It's all the more outrageous when you consider that one important function of the arts has been to hold a mirror up to society. Any outsider who listened to today's U.S. pop music would conclude that most Americans drive Bentleys, drink lots of Grey Goose, and spend their days having sex with supermodels.
If today's pop music really reflected U.S. society, it would reveal a broken, deteriorating nation that is facing a major crisis. Poverty is rising. The gap between rich and poor is at obscene levels. More and more kids are going hungry. The once Great American Middle Class is becoming extinct.
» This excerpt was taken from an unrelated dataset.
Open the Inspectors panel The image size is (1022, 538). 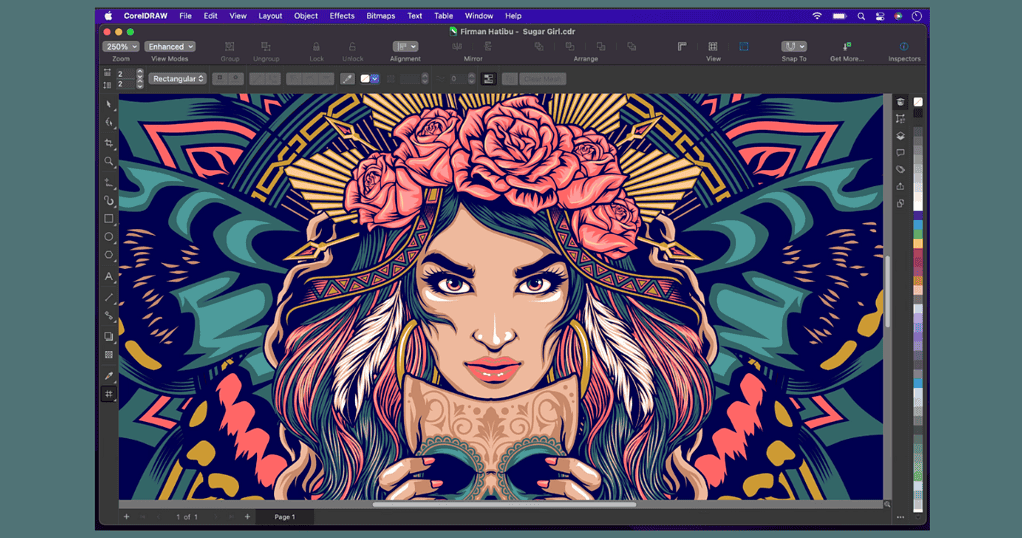(x=903, y=47)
And yet our corrupt government does nothing but act as a concierge service for the Rich & Powerful.
Do today's hitmakers like Justin Timberlake or Robin Thicke have anything to say about all this? No---in fact today's popular music has nothing much to say about anything, bar the odd left-field hit from Chumbawamba.
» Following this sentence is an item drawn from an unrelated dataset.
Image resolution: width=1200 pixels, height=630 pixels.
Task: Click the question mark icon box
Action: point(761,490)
One artist who always did keep it real was the great Paul Robeson (1898-1976). One of the most important progressive artists of all time, Robeson was often persecuted by the Powers That Be for his beliefs. But he never apologized and never backed down.
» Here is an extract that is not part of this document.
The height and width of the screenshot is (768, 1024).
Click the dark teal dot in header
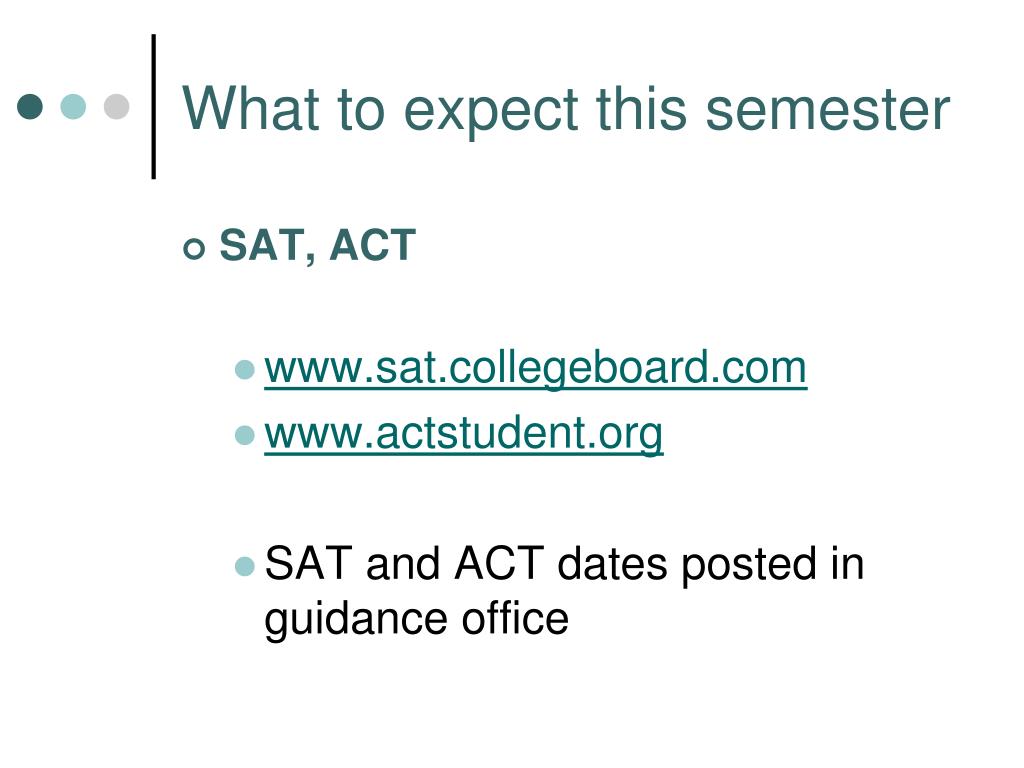[x=30, y=106]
In the video above, Robeson pays homage to another great progressive hero, Joe Hill, who was executed in 1915.
Today, it's easy for some to mock Robeson's leftist beliefs as "naive." But what I've always found really naive is how so many in our society now embrace a unregulated, unfettered "free market" as the answer to everything.
Somehow, in our society, it's always the lefties who are regarded as naive. But those who embrace hard-core dog-eat-dog capitalism are somehow regarded as "sensible" and "realistic."
But those who don't learn history are doomed to repeat the mistakes of the past. Back in the 1930s, unfettered capitalism led to the Great Depression. I believe that today's unfettered capitalism will likely lead to nothing less than the end of America as we know it.
The fact is, the middle class is dying in America. And without a healthy, vibrant middle class around to buy the products that the system produces, U.S. capitalism won't survive for much longer.
Where are the Joe Hills of today? And for that matter who is our generation's equivalent of Paul Robeson? You certainly won't ever find such a singer, watching the banalities of the corporate wank-fest called the Grammy Awards.